● **Provided passage**
┄┄┄┄┄┄
There was a chlorination station at Deer Creek where the water was
treated. We called it treated water, but
it was only chlorinated water and is not considered treated as such today. At various outlets along the line, the water
was measured through a meter and taken out by different companies. There were
about eighteen irrigation companies and cities using the water in Deer Creek
Dam. The dam has about 152,000 acre-feet of water in it, and 100,000 acre-feet
are allocated to “shares”. Each share is
an acre of ground with one foot of water.
Gradually, we
ironed the bugs out of the system. A
line of this type is so large that I could walk through it with my hat on since
I am so short. When that line is full though, there are 200 gallons per foot of
water in it and forty-three miles is a lot of weight. If you got this much water moving at fifteen
or twenty miles an hour and you tried to stop it suddenly, you would blow the
line up because all that weight would have to go somewhere. The valves along the line are fixed so that
they take five to seven minutes to gradually close. If they wanted water in Salt Lake, it would
only take about an hour and half from the time they ordered the water until
they would get a raise in the level at Thirty-third South and Wasatch
Boulevard; that is how fast the water travels. They would take the water out at
different sections and then we would fill the reservoirs up with the remaining
water.
┄┄┄┄┄┄
● **Collected data**
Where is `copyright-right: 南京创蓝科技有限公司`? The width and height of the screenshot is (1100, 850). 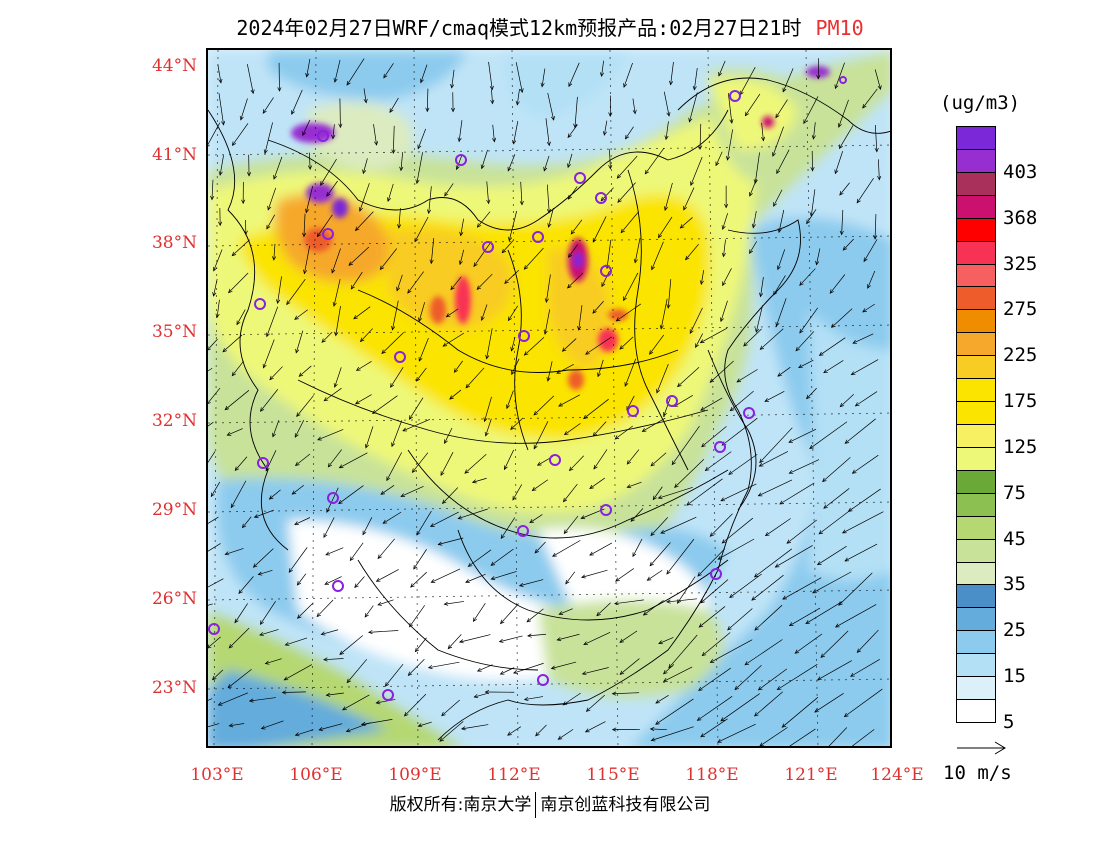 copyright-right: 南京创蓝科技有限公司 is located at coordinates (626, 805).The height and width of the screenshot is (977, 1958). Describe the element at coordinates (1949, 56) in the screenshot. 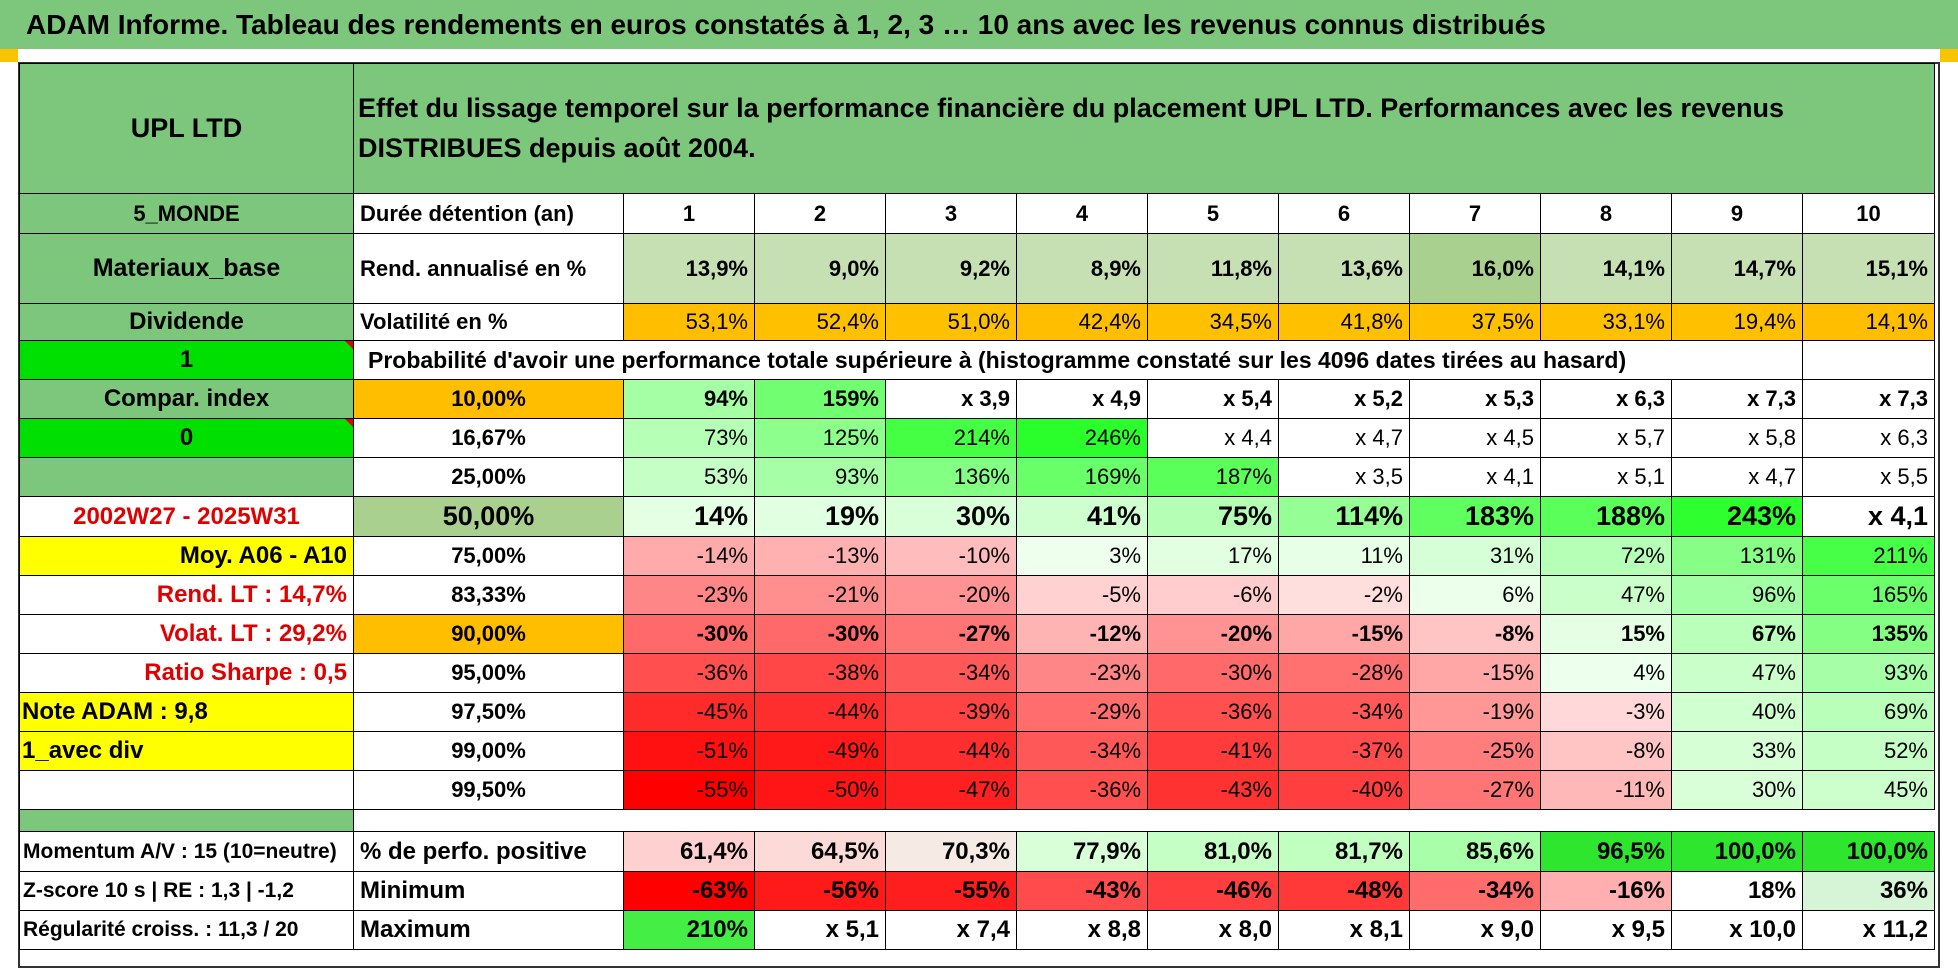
┄┄┄┄┄┄
● **Tasks to carry out**
a - According to the Deer Creek water account, how many irrigation companies and cities were using the water?
b - Using the Deer Creek water account, explain why the valves along the line were set to take five to seven minutes to close.
c - Carry the Deer Creek water account forward from the point where it stops.

● **Expected outputs**
a - About eighteen.

b - A full line holds 200 gallons of water per foot over forty-three miles, which is a great deal of weight. If water moving at fifteen or twenty miles an hour were stopped suddenly, all that weight would have to go somewhere and would blow the line up, so the valves close gradually.

c -
When the
reservoirs were built, the city thought they had water for Salt Lake City and
County for many years to come. The forty million gallons of storage in the
reservoir was supposed to last three to five days if something went wrong with
the line. We found later that we took
more than that out in a day. We had a capacity to deliver about 105 million
gallons of water a day and we would empty the reservoirs twice a day sometimes
in a low year.
Aerial photography
is fantastic to me. It is more accurate
than what we used to do because the surveyor is up above looking down. The first group that I knew that used it to
any extent was the State Highway in California. I went to water and sewage
engineering school at the University of Utah every year. While I was going to
school, a fellow from the state road department in California came up and gave
some classes in aerial photography. Utah
was twenty years behind. I asked him,
“This is fine in this hilly country, but how in the world when you have got a
flat surface are you going to supply them?”
He said, “Our aerial photography specification calls for the measurement
to be within half the interval of the contour.
For example, if it was in foot
contour, it will be within a half a foot.
Out of nineteen jobs that we have figured our cuts from aerial photography,
there are only three of them that we have had to pay overage on the
haulage.” They could do it that close.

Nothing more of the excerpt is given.